The making of parenting orders is an exercise in deriving from the evidence before the Court considered against the framework established by s 60CC of the Family Law Act, an order that is in the best interests of the children or child the subject of the litigation. Section 60CC of the Family Law Act sets out a range of matters to be taken into account when determining what might be or what might meet a child’s best interests.
The question of what is in a child’s best interests then provides the solution to the two main areas of decision-making for children under the Family Law Act, namely, parental responsibility and where children should live and with whom they should spend time and communicate.

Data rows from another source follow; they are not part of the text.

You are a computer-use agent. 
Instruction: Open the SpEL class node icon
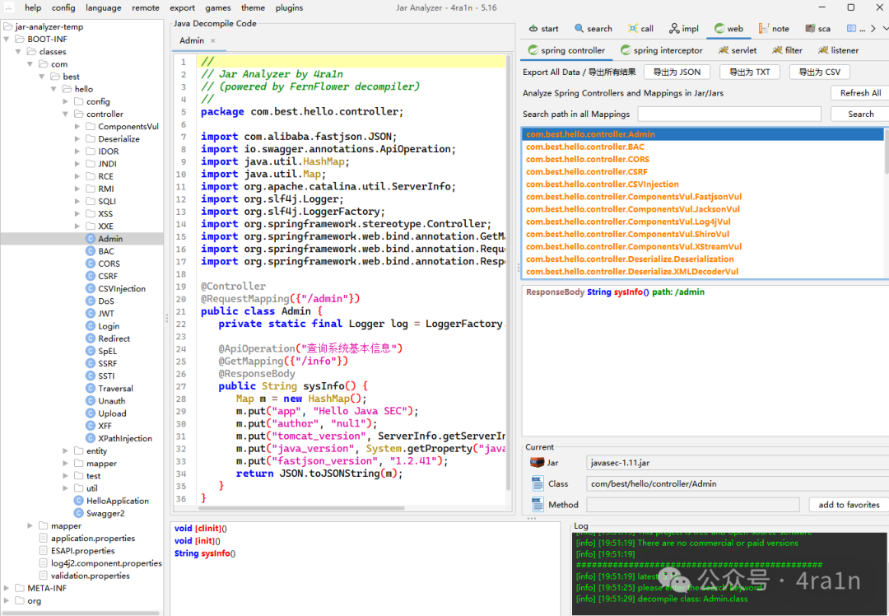91,351
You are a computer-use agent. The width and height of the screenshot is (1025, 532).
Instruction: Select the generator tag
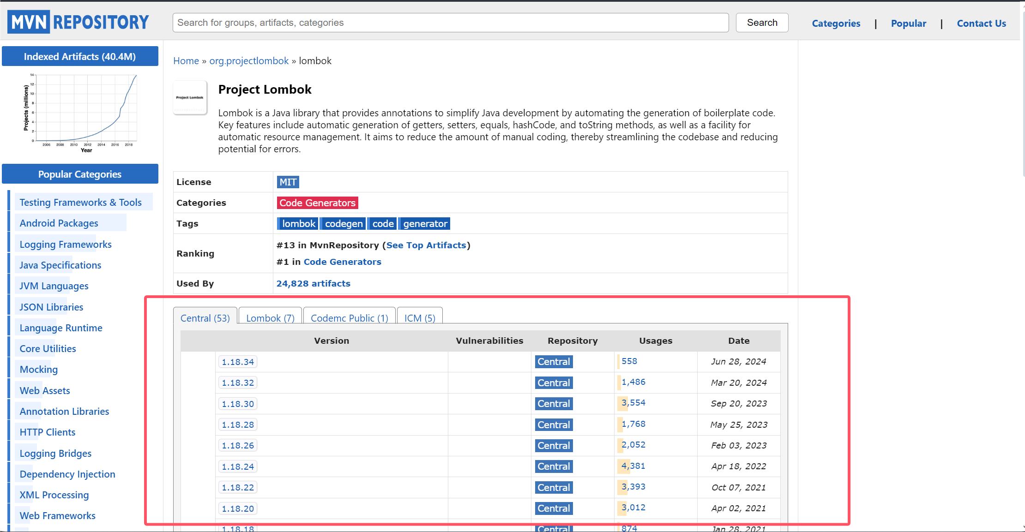click(425, 224)
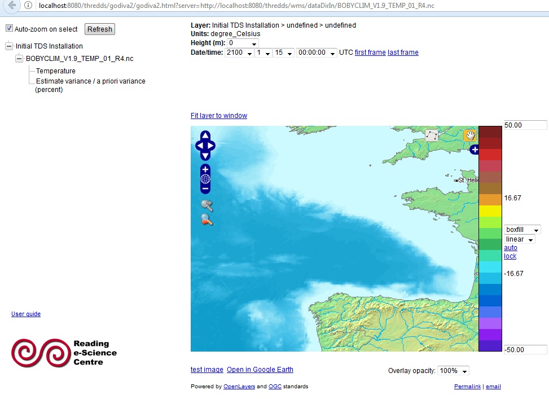Collapse the BOBYCLIM_V1.9_TEMP_01_R4.nc dataset node
The height and width of the screenshot is (399, 549).
point(19,58)
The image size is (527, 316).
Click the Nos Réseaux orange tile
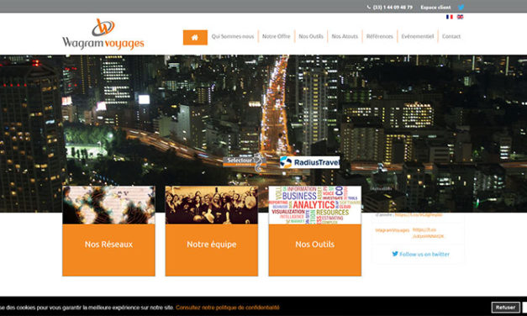coord(108,250)
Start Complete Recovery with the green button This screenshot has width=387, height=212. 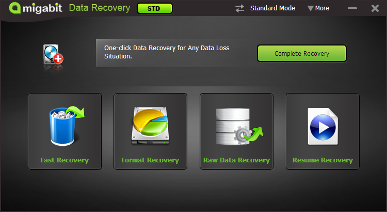click(x=302, y=53)
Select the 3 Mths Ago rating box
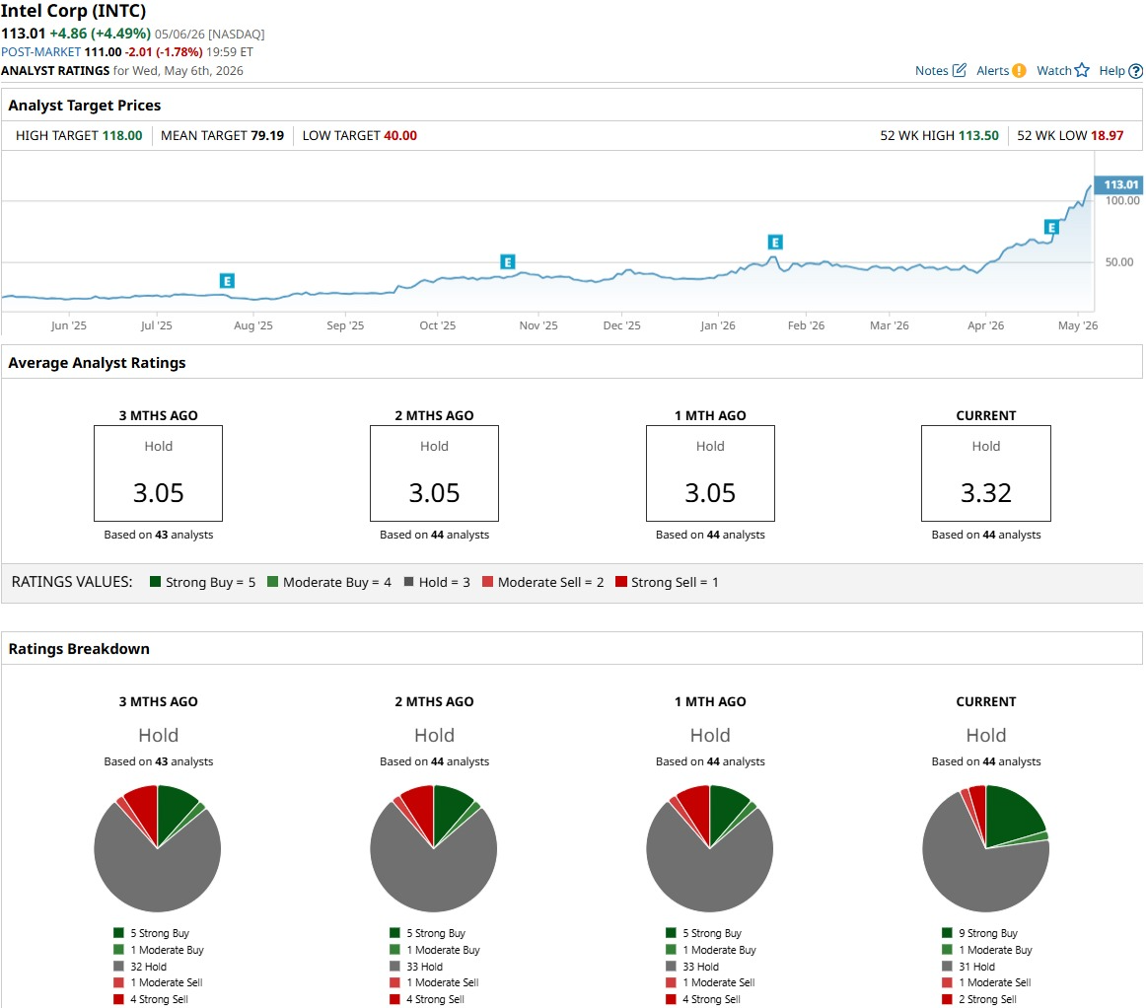1146x1008 pixels. click(x=158, y=473)
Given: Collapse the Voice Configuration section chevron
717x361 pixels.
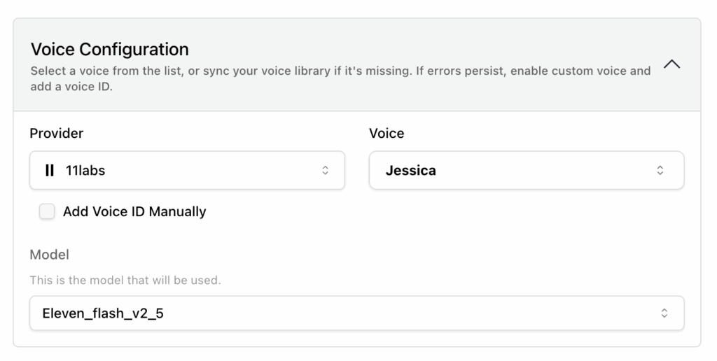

As to the first matter of parental responsibility, the Act provides in s 61DA(1) that the Court should presume that it is in the best interests of children for their parents to have equal shared parental responsibility for them. The phrase “equal shared parental responsibility” is not defined in the Family Law Act in terms. It does not appear in any definitional section but rather is defined by its consequences. Those consequences are set out in ss 65DAA and 65DAC. Section 65DAA deals with the consequences for the Court if there is an order for equal shared parental responsibility. I will come to them later.
Section 65DAC sets out the consequences for parents if the Court makes an order for equal shared parental responsibility. The consequences for parents are simple. If such an order is made, then in respect of decisions concerning major long-term issues for their children as that phrase is defined in the Act, parents must make a genuine attempt to reach agreement about those matters and to decide those matters jointly: ss 65DAC(2) and (3) of the Act.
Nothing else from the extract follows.